*Instruksi 1:* Terjemahkan ke dalam bahasa Inggris kalimat dari tulisan blog tentang cinta dan tinja ini: "Tapi, ingat-ingat lagi, apakah perlakuan kita pada keduanya yang sama-sama menemani hari-harimu itu sama?"
*Instruksi 2:* Lanjutkan tulisan blog tentang cinta dan tinja di bawah ini, mulai setelah kalimat terakhirnya.

*Teks:*
________

Personal Blog

CINTA DAN TINJA

Hemm, sori dori mori aja, kalo judulnya aja kerasa rada bau ya. Tapi, percayalah, aku nggak bermaksud merusak selera makanmu, apalagi mengingatkanmu pada torehan tinja yang bercerepetan kala kamu mencret, atau keburu muncrat di celana sebelum orang di dalam toilet yang kamu antri keluar.

Bukan itu poinku.

Coba iungat-ingat, berapa sering mulutmu ngomong cinta? Haiishh, gak perlu marah kusebut mulut, apalagi balas dengan kata, “Mulutmu juga…!!”

Sering banget kan. Siang malam, bangun tidur hingga mau tidur, selalu saja kita (setidaknya ingat) ngomong cinta. Dalam konteks apa pun. Kalau ditanya, apa sih cinta itu? Woww, seabrek deh jawabannya. Yang rambutnya kriting, bisa jawab rada kriting, yang lurus, jawabannya bisa juga rada kriting. Yang chubby bisa jawab dengan banyakkkk sekali, yang kerontang kena busung lapar pun bisa ngomong cinta. Ahh, cinta itu berjubel, gitu kesimpulannya.

Lalu, hemmm…ini yang agak nggak enak nih. Tiap hari pasti kamu juga eksis to dalam hal pertinjaan?

Beol, maksudnya.

Minimal sekalilah, itu yang normal. Kalau lagi rewel dan bawel, bisa berkali-kali. Keceripit juga mungkin to.

Nah, ternyata, oh ternyata, sampai di sini kan setara tuh, ingatan dan kegiatan kita tentang cinta dan tinja itu. Eksis terus setiap hari dalam hidup kita.

Tapi, ingat-ingat lagi, apakah perlakuan kita pada keduanya yang sama-sama menemani hari-harimu itu sama?

Beda jauhhhhh!!!

Kalau asumsi kita jarak langit dan bumi itu jauh, ternyata ada yang lebih jauh lagi lho, yakni jarak antara aku dan kamu saat kita terpisah. Haiishhh, preeetttt…preetttt… Nah kan, di satu sisi ngomong dengan kesan cinta yang dalammmmmm banget, tapi di sisi lain, sontak, langsung mencret.

Hahhh…apakah ini pertanda bahwa meski kita memperlakukan cinta dan tinja itu dengan begitu sangat berbeda, tapi sejatinya keduanya itu dekat?

________

*Bagian Data:*

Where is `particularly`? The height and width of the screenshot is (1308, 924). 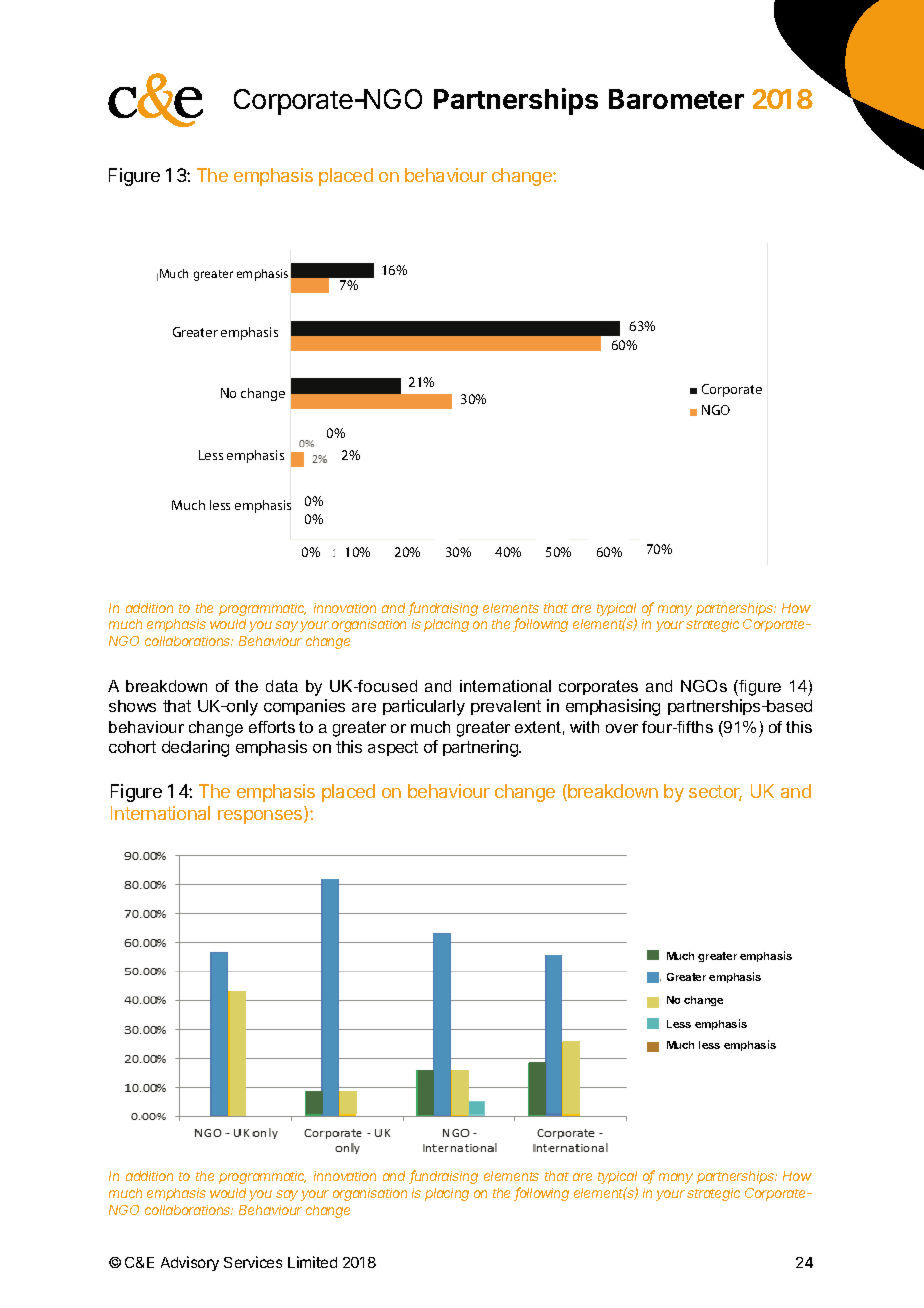
particularly is located at coordinates (424, 707).
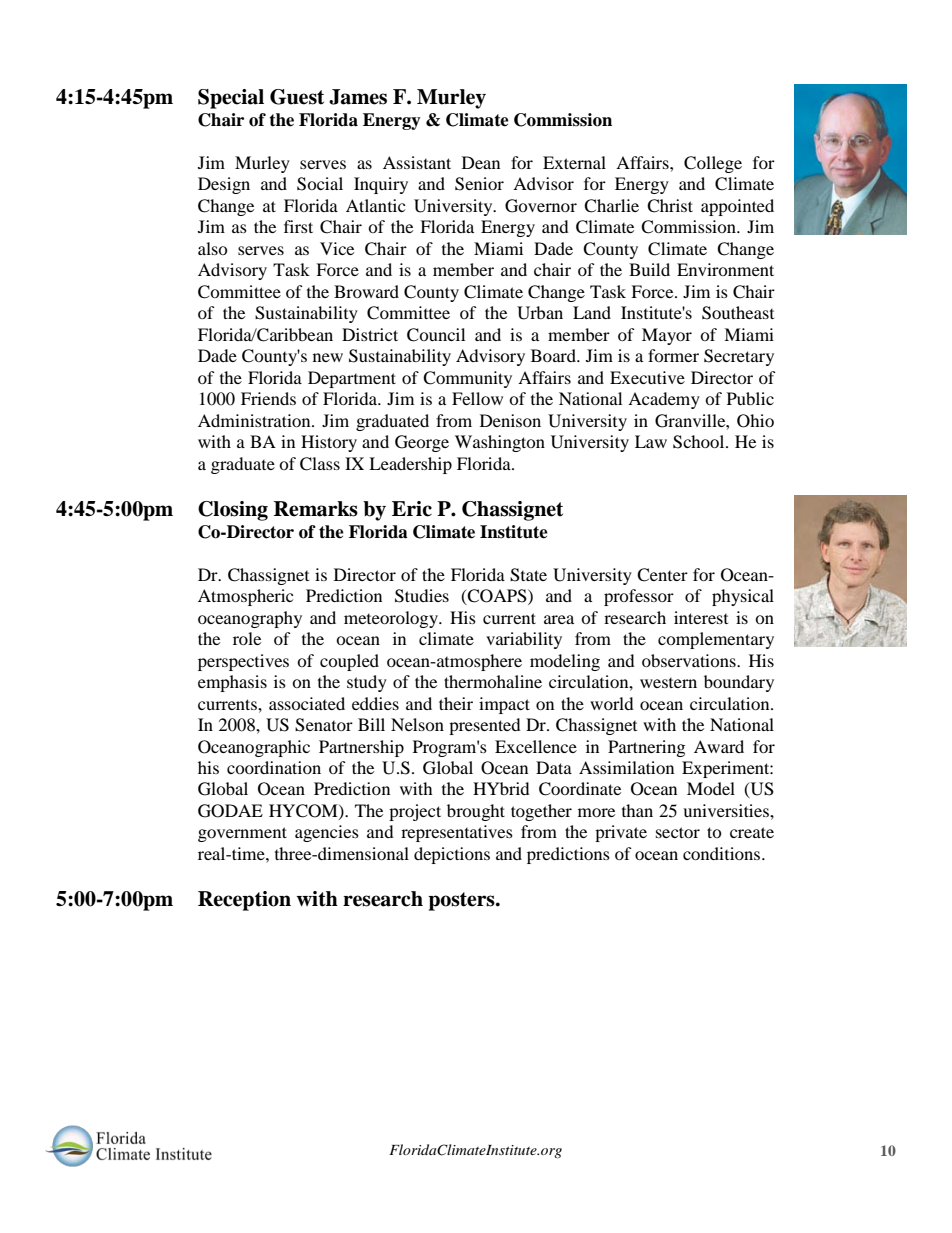  I want to click on College, so click(713, 164).
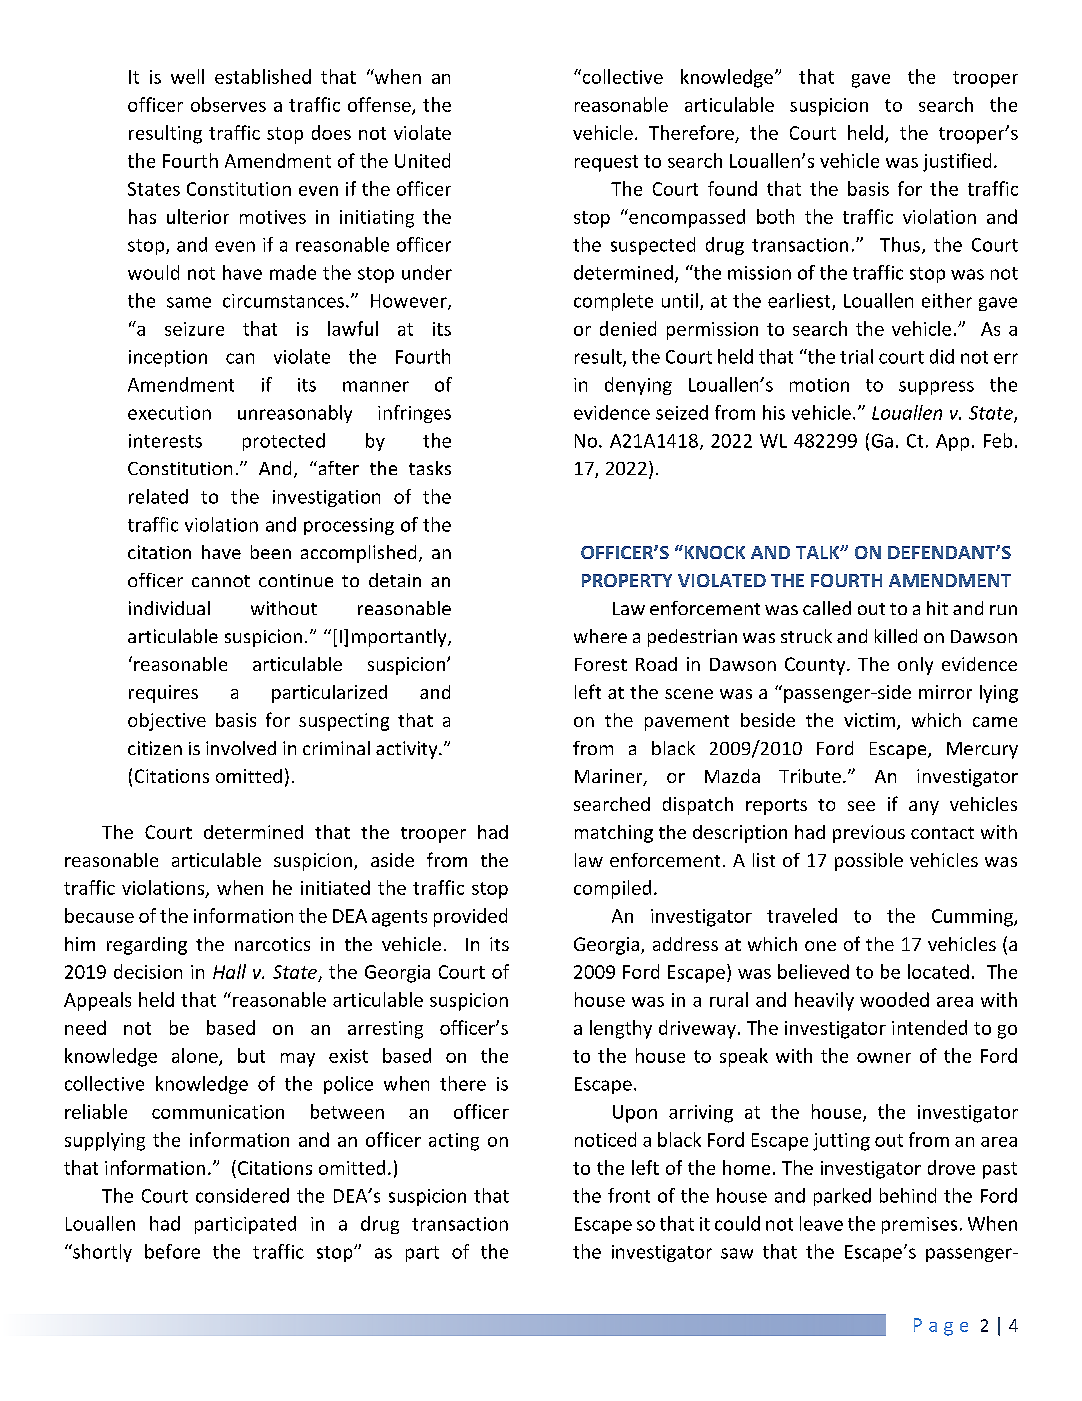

________

*Hasil Akhir 1:* But think back again: is the way we treat the two of them, which both keep you company every day, the same?

*Hasil Akhir 2:*
Kalau ditilik dari cara perlakuan kita terhadap cinta dan tinja, emang jauh sekali. Mana ada orang yang doyan ngebahas tinja, kecuali dalam keadaaan error (ya kayak aku pas lagi nulis nih, errooorrrr….). Juga mana ada warung yang menyediakan nama menu “Pecek Tinja”, misalnya. Kagak ada. Mengapa? Karena tinja kita posisikan sebagai kotoran, sampah, bau, tidak menarik, semempesona apa pun cara tinja itu menyodorkan tampangnya pada kita. Kita selalu memalingkan muka pada apa yang kita nyatakan sebagai sampah!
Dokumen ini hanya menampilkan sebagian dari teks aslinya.